▸ WRITTEN INSTRUCTION A: Copy the stretch of the listing below from the line that contains "Viewport: 800px width, 480px" through the line that contains "Click the Mice and pointing devices icon", with both of those lines included. Leave the pictures out.

▸ PAGE EXCERPT:
╭──
Transfer_Column_Content
Quick Facts¶
Workflow Type | Applicable Kingdom | Last Known Changes | Command-line Compatibility | Workflow Level |
---|---|---|---|---|
Exporting Data From Terra | Any taxa | PHB v1.3.0 | Yes | Set-level |
Transfer_Column_Content_PHB¶
This set-level workflow will transfer all of the files from a given column in a Terra Data Table to a single Google Cloud Platform (GCP) storage bucket location. This is useful when you want to transfer many files to another GCP storage bucket (this can be a Terra workspace storage bucket or a non-Terra storage bucket).
Ensure Proper Permissions
This workflow requires that the user's Terra pet-service account has sufficient privileges to read and write to the target storage bucket.
- If the target bucket is associated with a Terra workspace, the workspace OWNER/administrator must grant you WRITER privileges to the Terra workspace.
- If the target bucket is not associated with a Terra workspace (i.e. GCP storage bucket), the user's Terra pet-service account (or their Terra PROXY account) must be granted the ability to read and write to the bucket (Storage Object Admin Google privileges)
Call-Caching Disabled
If using Transfer_Column_Content workflow version 1.3.0 or higher, the call-caching feature of Terra has been DISABLED to ensure that the workflow is run from the beginning and data is transferred fresh. Call-caching will not be enabled, even if the user checks the box ✅ in the Terra workflow interface.
Inputs¶
This workflow runs on the set level.
Terra Task name | input_variable | Type | Description | Default attribute | Status |
---|---|---|---|---|---|
transfer_column_content | files_to_transfer | Array[File] | The column that has the files you want to concatenate. | Required | |
transfer_column_content | target_bucket | String | The GS URI1 of the target storage bucket. Note: Do not include spaces, but do include the gs:// at the beginning of the bucket URI |
Required | |
transfer_files | cpu | Int | Number of CPUs to allocate to the task | 4 | Optional |
transfer_files | disk_size | Int | Amount of storage (in GB) to allocate to the task | 100 | Optional |
transfer_files | docker_image | String | The docker image used to perform the file transfer. | us-docker.pkg.dev/general-theiagen/theiagen/utility:1.1 | Optional |
transfer_files | memory | Int | Amount of memory/RAM (in GB) to allocate to the task | 8 | Optional |
version_capture | docker | String | The Docker container to use for the task | us-docker.pkg.dev/general-theiagen/theiagen/alpine-plus-bash:3.20.0 | Optional |
version_capture | timezone | String | Set the time zone to get an accurate date of analysis (uses UTC by default) | Optional |
Outputs¶
Variable | Type | Description |
---|---|---|
transferred_files | File | A list of all of the files now located at the target bucket location (GSURI) |
transfer_column_content_version | String | The version of the repository the workflow is hosted in |
transfer_column_content_analysis_date | String | The date the workflow was run |
-
GS URI: Google Storage Uniform Resource Identifier. This is not the same as a URL, which typically begins with http:// or https://. A GS URI begins with
gs://
and is used to reference a location in a Google Cloud Storage Bucket. For example,gs://bucket-name/folder-name/file-name
. Other cloud storage providers have their own URIs, such ass3://
for Amazon S3, although this workflow only supports Google Cloud Storage URIs. ↩
╰──
▸ PROVIDED INFORMATION:
╭──
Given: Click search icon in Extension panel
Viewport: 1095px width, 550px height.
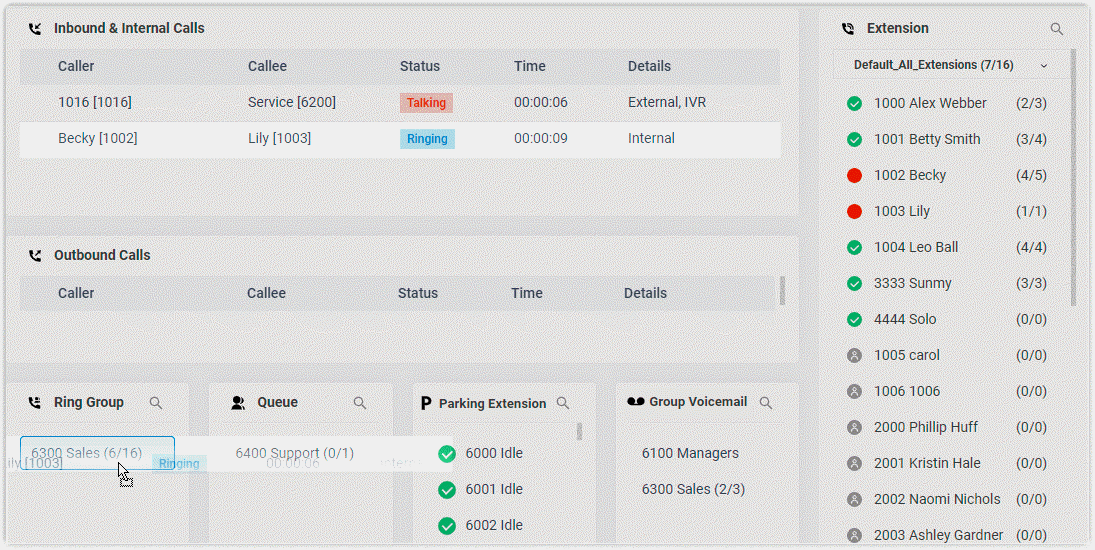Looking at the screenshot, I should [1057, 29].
╰──
╭──
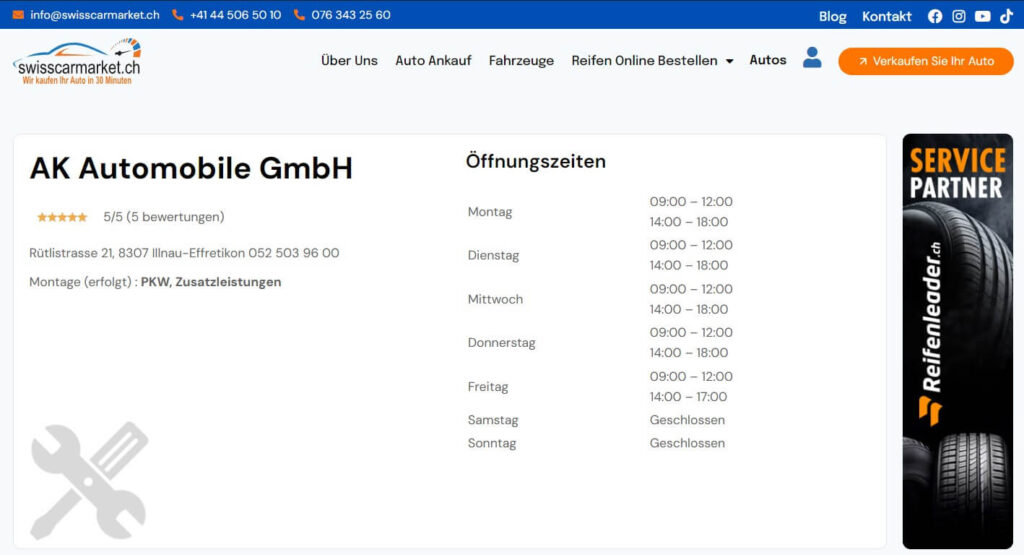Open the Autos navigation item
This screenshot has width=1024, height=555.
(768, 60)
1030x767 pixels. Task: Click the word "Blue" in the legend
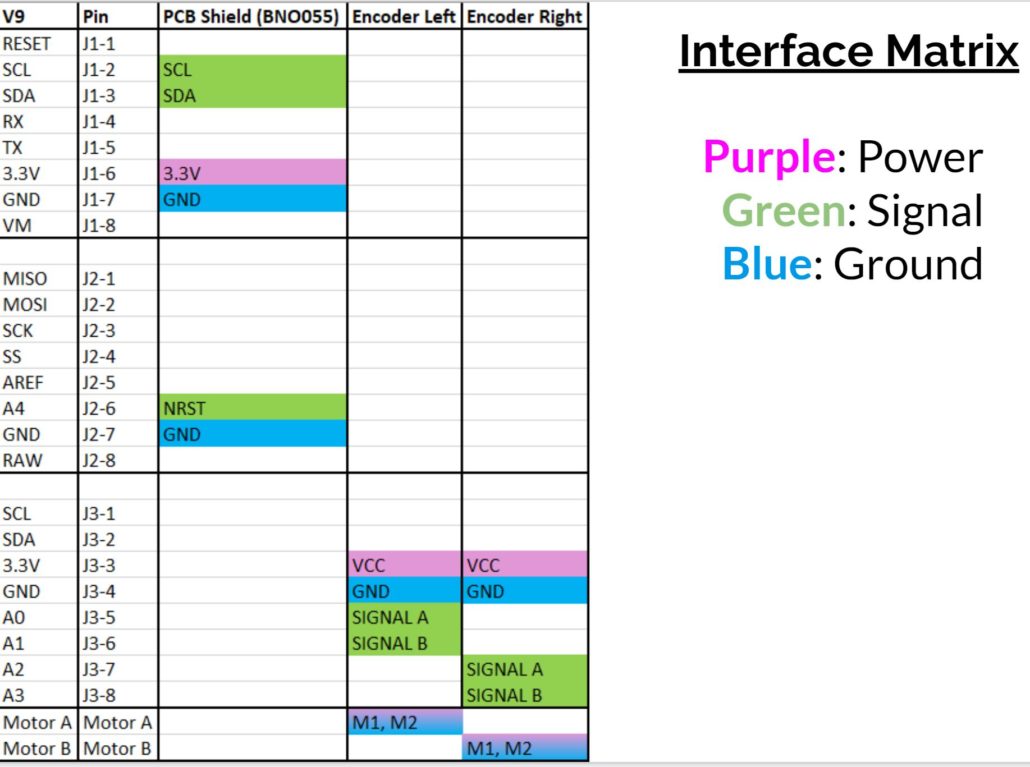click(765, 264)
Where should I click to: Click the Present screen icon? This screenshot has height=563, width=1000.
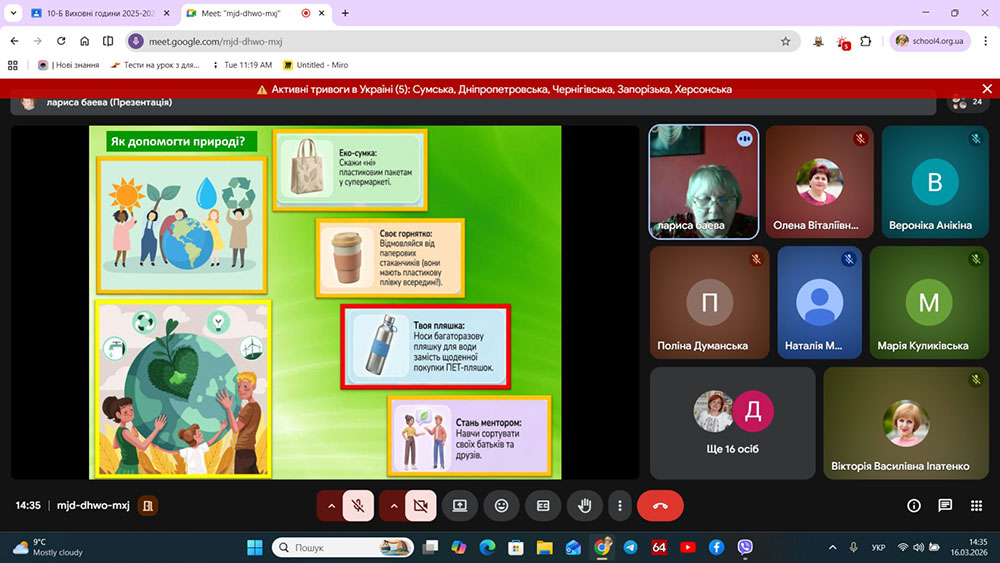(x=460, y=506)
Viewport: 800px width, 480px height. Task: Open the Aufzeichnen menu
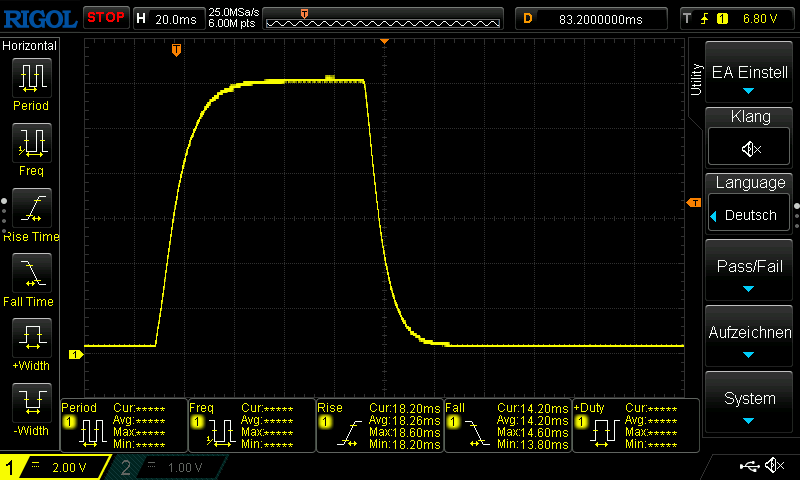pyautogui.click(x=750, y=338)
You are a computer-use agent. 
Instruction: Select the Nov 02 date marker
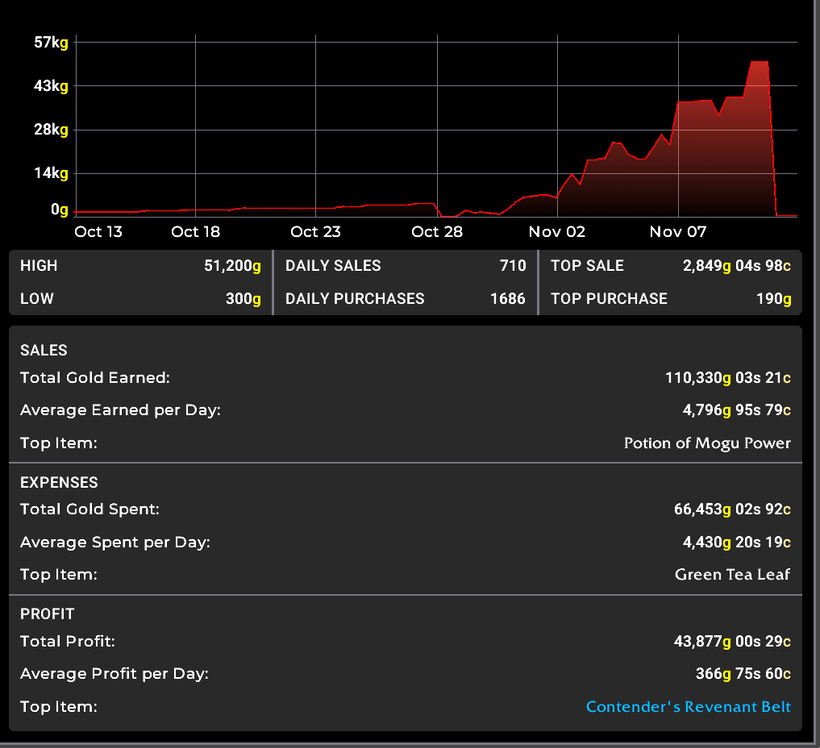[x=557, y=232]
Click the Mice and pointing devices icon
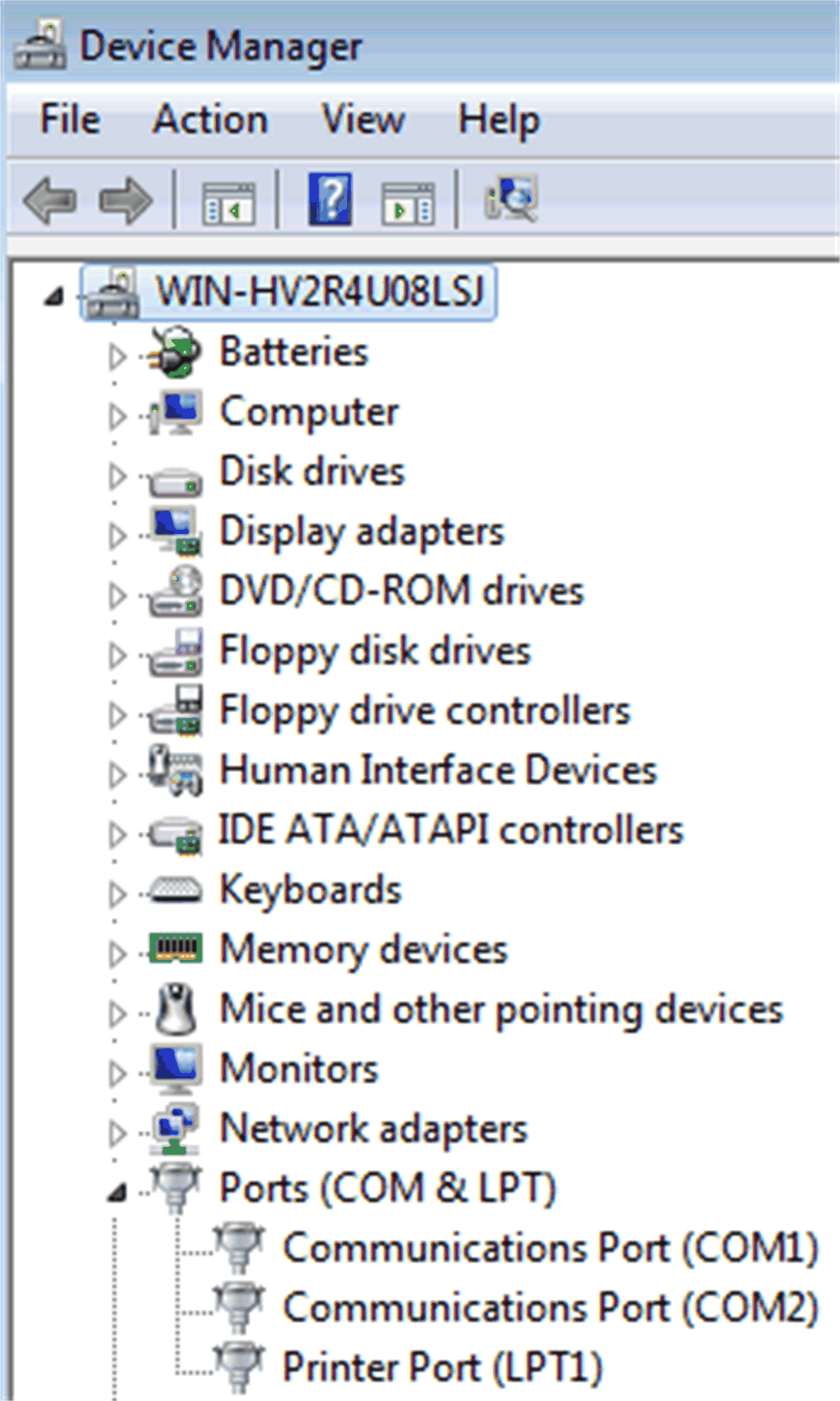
╰──
╭──
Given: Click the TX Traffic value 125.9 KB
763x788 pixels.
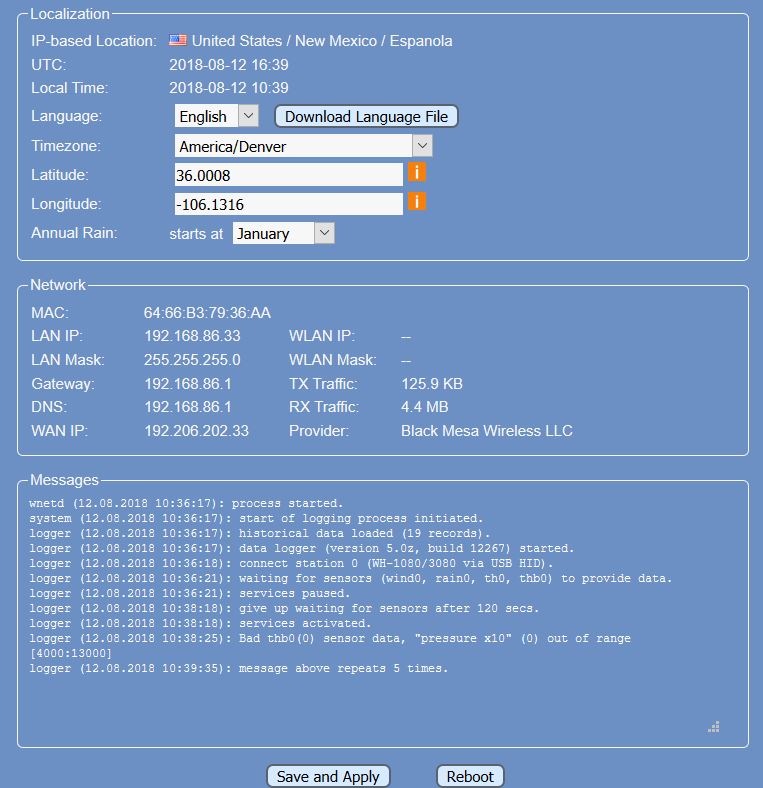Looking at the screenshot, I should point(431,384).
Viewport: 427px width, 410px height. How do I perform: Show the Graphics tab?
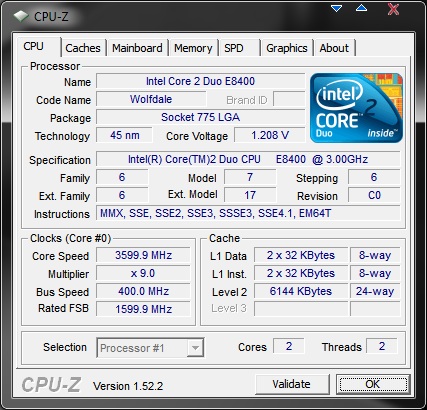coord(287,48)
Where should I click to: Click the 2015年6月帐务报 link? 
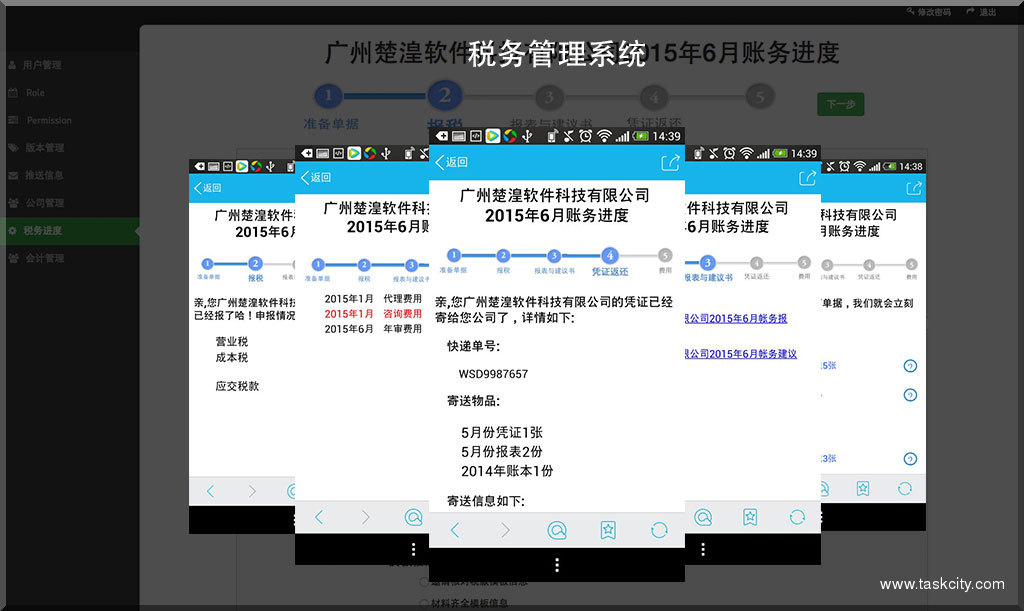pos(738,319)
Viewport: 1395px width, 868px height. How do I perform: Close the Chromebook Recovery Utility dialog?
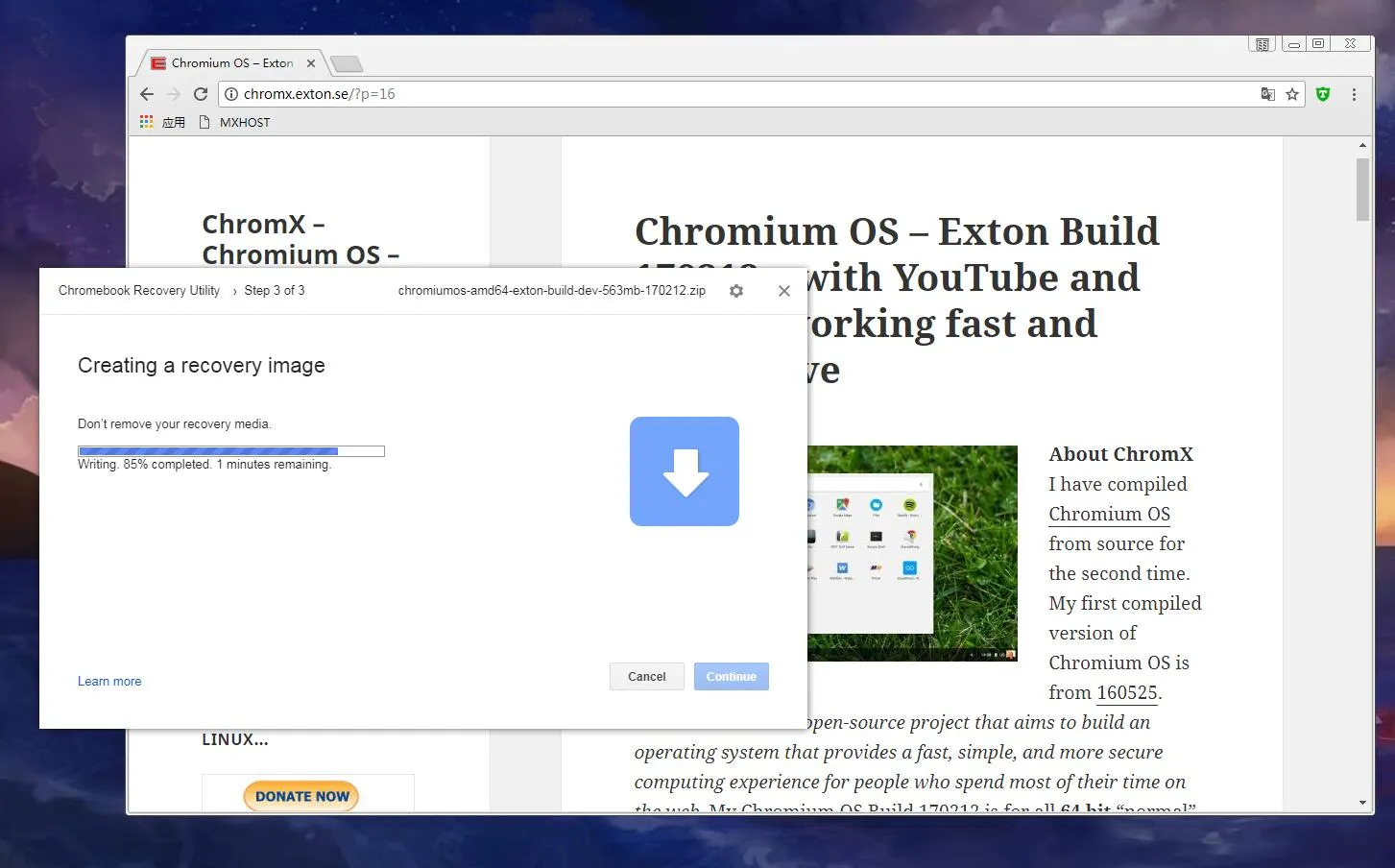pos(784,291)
╰──
▸ WRITTEN INSTRUCTION B: According to the Transfer_Column_Content page, how much storage does the transfer_files task get by default?

▸ FINAL RESULT A:
Viewport: 800px width, 480px height. Task: Open the Aufzeichnen menu
pyautogui.click(x=750, y=338)
You are a computer-use agent. 
Instruction: Select the Nov 02 date marker
[x=557, y=232]
Click the Mice and pointing devices icon

▸ FINAL RESULT B: 100 GB